Dati record per le polveri

21 Giugno 2024

Superati i limiti all’Aquila, Castel di Sangro e Teramo: è la causa della cappa di afa 

PESCARA. Una nube di sabbia giallastra proveniente dal deserto del Sahara ha investito l’Abruzzo interno facendo registrare picchi di polveri sottili e sottilissime (PM10 e PM 2.5). Il fenomeno ha impedito al calore di disperdersi formando una cappa che ha imprigionato la massa di aria calda nei bassi strati, accentuato la sensazione di afa.
La rete regionale di monitoraggio della qualità dell’aria, gestita da Arta Abruzzo, ha registrato negli ultimi giorni l’incursione di “particolato atmosferico” caratterizzato da particelle con un diametro di 10 e 2,5 micrometri (cioè un millesimo di millimetro). In particolare, le concentrazione sono state rilevate in provincia dell’Aquila e nel comune di Teramo: nel primo caso la centralina che ha registrato innalzamenti ben oltre i limiti di legge è stata quella di via Amiternum, nell’immediata periferia della città. Stesso fenomeno è stato osservato nella centralina di Castel di Sangro e nelle due stazioni fisse che si trovano a Teramo, in località Gammarana e a Porta Reale.
L’incursione di particelle di sabbia provenienti dal Sahara era stata prevista dal Copernicus Atmosphere Monitoring Service), il programma dell'Unione Europea dedicato al monitoraggio e alla previsione della qualità dell'aria.
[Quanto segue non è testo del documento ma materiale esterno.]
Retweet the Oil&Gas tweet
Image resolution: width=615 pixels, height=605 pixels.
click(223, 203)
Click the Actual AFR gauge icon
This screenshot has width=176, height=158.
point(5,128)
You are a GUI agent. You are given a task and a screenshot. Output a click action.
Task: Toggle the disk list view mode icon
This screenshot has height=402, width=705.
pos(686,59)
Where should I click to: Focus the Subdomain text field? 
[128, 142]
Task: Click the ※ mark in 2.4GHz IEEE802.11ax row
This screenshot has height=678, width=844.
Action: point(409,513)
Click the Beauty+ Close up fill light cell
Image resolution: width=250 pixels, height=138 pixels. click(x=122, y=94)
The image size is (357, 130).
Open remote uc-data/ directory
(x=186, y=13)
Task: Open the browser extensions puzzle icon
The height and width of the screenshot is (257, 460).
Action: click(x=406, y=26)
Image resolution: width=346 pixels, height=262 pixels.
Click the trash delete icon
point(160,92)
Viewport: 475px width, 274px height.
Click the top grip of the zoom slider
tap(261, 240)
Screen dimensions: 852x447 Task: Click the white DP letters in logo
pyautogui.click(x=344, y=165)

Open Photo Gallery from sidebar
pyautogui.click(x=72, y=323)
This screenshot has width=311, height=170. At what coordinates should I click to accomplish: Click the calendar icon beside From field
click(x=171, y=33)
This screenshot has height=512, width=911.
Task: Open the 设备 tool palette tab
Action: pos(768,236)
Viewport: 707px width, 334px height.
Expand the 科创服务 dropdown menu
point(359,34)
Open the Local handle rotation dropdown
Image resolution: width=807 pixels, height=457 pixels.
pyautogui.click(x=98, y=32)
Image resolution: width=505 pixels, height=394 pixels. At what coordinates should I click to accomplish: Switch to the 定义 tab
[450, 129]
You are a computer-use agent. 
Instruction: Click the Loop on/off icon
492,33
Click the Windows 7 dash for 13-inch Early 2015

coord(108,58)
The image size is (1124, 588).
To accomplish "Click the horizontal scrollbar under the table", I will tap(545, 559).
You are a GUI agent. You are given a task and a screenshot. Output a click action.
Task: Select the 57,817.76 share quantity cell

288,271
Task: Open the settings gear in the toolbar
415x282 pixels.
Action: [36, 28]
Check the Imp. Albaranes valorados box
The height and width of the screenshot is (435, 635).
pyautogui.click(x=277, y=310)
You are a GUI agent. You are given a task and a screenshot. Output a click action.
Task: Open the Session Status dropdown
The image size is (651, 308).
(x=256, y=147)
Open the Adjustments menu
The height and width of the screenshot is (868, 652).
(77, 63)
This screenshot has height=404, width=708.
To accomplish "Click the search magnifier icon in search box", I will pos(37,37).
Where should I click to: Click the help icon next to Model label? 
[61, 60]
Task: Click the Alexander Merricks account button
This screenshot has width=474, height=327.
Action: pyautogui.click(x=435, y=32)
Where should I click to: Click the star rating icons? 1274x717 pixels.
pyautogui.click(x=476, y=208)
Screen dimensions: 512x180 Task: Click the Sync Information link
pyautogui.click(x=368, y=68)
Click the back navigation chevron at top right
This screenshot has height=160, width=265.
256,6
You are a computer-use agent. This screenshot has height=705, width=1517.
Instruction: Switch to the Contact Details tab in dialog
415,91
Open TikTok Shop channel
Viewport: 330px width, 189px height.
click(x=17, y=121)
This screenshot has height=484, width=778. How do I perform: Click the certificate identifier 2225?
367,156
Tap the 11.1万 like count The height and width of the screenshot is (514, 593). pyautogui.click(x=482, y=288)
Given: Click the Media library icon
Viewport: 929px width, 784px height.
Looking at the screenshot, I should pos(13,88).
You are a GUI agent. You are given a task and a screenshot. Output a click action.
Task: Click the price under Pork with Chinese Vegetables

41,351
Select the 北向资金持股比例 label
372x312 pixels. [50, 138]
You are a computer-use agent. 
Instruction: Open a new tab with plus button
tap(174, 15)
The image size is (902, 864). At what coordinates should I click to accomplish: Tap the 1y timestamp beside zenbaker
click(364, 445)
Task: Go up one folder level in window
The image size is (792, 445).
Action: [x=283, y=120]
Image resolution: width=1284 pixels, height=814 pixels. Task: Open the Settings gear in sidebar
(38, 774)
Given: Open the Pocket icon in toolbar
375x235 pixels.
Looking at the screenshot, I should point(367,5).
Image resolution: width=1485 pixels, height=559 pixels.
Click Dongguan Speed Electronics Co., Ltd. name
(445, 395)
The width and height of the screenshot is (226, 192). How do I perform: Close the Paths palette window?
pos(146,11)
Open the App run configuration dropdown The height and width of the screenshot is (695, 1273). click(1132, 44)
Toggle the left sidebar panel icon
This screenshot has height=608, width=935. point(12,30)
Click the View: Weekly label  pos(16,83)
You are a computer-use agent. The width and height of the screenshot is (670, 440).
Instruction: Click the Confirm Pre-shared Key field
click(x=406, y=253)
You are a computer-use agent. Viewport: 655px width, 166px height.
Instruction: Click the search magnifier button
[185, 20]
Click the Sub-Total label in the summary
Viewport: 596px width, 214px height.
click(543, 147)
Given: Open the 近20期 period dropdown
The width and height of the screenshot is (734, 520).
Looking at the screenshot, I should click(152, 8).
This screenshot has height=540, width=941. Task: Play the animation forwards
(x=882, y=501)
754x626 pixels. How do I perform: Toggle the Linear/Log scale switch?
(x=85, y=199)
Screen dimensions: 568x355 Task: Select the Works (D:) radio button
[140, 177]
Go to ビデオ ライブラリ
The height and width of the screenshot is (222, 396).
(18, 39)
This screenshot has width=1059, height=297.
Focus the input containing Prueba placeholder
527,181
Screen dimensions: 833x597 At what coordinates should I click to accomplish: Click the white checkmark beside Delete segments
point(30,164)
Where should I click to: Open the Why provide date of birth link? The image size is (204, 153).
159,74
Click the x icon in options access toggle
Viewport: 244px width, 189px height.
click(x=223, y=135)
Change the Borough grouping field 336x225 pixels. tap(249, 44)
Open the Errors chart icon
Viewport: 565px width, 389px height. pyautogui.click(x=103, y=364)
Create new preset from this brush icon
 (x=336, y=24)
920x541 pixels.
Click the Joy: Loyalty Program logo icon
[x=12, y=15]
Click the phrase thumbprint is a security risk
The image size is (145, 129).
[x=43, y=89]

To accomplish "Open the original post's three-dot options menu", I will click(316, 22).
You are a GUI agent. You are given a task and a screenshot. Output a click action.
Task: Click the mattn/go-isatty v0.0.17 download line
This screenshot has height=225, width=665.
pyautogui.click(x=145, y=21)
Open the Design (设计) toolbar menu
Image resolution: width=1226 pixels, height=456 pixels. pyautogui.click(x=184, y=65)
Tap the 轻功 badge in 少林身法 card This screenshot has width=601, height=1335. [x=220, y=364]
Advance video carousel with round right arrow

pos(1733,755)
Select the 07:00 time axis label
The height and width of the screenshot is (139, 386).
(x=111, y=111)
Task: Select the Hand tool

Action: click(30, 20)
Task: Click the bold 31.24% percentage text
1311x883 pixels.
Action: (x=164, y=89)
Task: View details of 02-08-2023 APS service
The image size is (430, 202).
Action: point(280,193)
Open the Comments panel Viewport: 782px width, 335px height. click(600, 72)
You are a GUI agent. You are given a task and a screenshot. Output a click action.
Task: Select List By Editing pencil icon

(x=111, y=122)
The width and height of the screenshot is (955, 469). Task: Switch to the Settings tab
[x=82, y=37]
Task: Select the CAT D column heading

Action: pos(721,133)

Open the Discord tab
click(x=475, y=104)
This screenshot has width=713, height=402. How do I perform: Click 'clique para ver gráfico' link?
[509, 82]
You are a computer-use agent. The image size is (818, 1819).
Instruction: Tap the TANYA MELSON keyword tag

Tant’è che l’incursione nei cieli dell’Abruzzo è stata visionata in anticipo dai tecnici Arta proprio utilizzando le tecniche di telerilevamento satellitare e sistemi informativi geografici messi a disposizione da Copernicus.
Queste polveri fini possono essere sollevate fino a 10mila metri di altitudine e trasportate per migliaia di chilometri, contribuendo alle concentrazioni di PM2.5 e PM10 già presenti nell'atmosfera. Il fenomeno ha conseguenze significative per la salute pubblica.
«Le osservazioni che abbiamo ottenuto, anche grazie all’utilizzo da parte dei nostri tecnici dei servizi offerti da Copernicus», dichiara il direttore generale di Arta Abruzzo, Maurizio Dionisio, «rendono evidente che stiamo assistendo, negli anni, ad un aumento significativo di questi fenomeni, sia in termini di intensità che di frequenza. È un dato di fatto che ci induce ad intensificare ulteriormente il monitoraggio della nostra atmosfera per comprendere come la qualità dell’aria in Abruzzo possa peggiorare in relazione a episodi di questo tipo».
Le previsioni meteorologiche indicano però che il fenomeno dovrebbe attenuarsi nei prossimi giorni, grazie a un cambio nelle condizioni atmosferiche che favorirà la dispersione delle polveri sottili. È bene precisare che l’inquinamento atmosferico da polveri desertiche è considerato un evento naturale e che gli sforamenti causati da questo genere di fonti non devono essere conteggiati ai fini del computo dei 35 superamenti annui del limite di media giornaliera previsto per il PM10. Tuttavia, si raccomanda di seguire eventuali indicazioni delle autorità sanitarie e di monitorare i bollettini della qualità dell'aria forniti da Arta Abruzzo sul proprio sito www.artaabruzzo.it per rimanere informati sull'evoluzione della situazione. (l.c.)